ストーリーは、一言でいえば、出来事を時間の流れに沿って綴る形式で表させるものである。川上(2008)は、人は論理よりも感情で動くことから、仕事にストーリーを活用する有効性を説いている。なぜなら、ストーリーこそ、人々の感動に訴えることができ、感情を動かすことができるからである。人類は太古から神話や伝説などストーリーが好きな動物である。その理由は、人間の頭は、ストーリーを記憶するのが得意なようにできていることがある。童話や昔話など、一度聞いたら忘れないものが多い。つまり、ストーリーは記憶に残りやすい。それから、ストーリーは、直接論理的な話よりも教訓として心に響きやすい。さらに、ストーリーは立場によって多面的に解釈できるので、直接言うと反発されそうな注意や説教などを含ませるのに適している。

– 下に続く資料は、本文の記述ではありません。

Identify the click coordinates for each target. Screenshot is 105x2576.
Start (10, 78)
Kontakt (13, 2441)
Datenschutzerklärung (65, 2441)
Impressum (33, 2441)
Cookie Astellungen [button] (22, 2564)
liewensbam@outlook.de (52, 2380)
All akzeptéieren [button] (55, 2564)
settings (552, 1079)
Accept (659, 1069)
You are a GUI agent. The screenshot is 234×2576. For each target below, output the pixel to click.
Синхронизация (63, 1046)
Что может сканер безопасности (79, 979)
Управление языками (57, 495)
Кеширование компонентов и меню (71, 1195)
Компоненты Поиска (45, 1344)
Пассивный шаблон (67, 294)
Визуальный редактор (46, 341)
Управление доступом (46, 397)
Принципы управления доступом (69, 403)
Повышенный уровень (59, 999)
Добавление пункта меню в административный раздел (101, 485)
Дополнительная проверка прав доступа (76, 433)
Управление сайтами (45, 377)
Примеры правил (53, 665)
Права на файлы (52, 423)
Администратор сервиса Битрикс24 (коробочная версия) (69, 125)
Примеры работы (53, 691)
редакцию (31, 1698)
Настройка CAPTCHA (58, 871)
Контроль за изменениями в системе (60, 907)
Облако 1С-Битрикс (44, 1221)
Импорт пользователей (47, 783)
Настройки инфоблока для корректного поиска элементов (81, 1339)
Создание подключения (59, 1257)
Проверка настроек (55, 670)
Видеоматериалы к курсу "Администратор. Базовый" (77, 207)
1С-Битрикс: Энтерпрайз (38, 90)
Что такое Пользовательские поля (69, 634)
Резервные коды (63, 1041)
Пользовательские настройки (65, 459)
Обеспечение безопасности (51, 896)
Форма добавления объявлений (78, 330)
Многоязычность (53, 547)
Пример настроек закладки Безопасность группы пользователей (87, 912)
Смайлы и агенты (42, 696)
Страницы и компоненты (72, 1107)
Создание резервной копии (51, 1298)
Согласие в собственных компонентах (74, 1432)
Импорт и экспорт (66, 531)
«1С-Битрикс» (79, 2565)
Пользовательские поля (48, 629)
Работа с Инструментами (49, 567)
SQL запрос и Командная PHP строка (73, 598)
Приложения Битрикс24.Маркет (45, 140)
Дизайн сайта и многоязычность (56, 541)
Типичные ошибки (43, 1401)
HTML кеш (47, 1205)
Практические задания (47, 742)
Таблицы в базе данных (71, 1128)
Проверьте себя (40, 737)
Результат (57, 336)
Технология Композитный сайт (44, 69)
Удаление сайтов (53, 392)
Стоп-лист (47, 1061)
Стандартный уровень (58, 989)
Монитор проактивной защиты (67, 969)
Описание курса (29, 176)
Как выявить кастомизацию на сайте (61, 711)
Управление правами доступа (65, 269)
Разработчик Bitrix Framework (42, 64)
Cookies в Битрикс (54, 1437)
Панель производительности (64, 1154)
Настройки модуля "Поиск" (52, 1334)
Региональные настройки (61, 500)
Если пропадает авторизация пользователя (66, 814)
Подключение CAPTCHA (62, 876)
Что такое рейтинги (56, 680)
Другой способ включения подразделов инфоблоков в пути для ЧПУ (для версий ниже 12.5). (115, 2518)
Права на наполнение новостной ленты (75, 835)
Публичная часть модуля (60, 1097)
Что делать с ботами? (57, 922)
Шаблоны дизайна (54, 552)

よって、魅力的なストーリーを語れば、人々はそれに興味がわくし、感情移入をしたり感情を動かされたりするし、記憶に残りやすいのである。


川上によれば、ストーリーには、万人の感動のツボを刺激する黄金パターンがある。またこれかと思ってもついつい感動してしまう。それは「何かが欠落している、あるいは欠落された主人公(そのような主人公にこそ感情移入が起こる)」「主人公がなんとしてもやり遂げようとする遠く険しい目標(目標に立ち向かう主人公は魅力的に映る)」「乗り越えなければならない数多くの葛藤、障害、敵(障害が多いほどワクワクドキドキする、燃える)」である。これらが含まれているストーリーは万人受けする。そして、川上のいうTDL方式でストーリーを構成するのがよい。TDLとは「つかむ」「揺らす」「満足させる」である。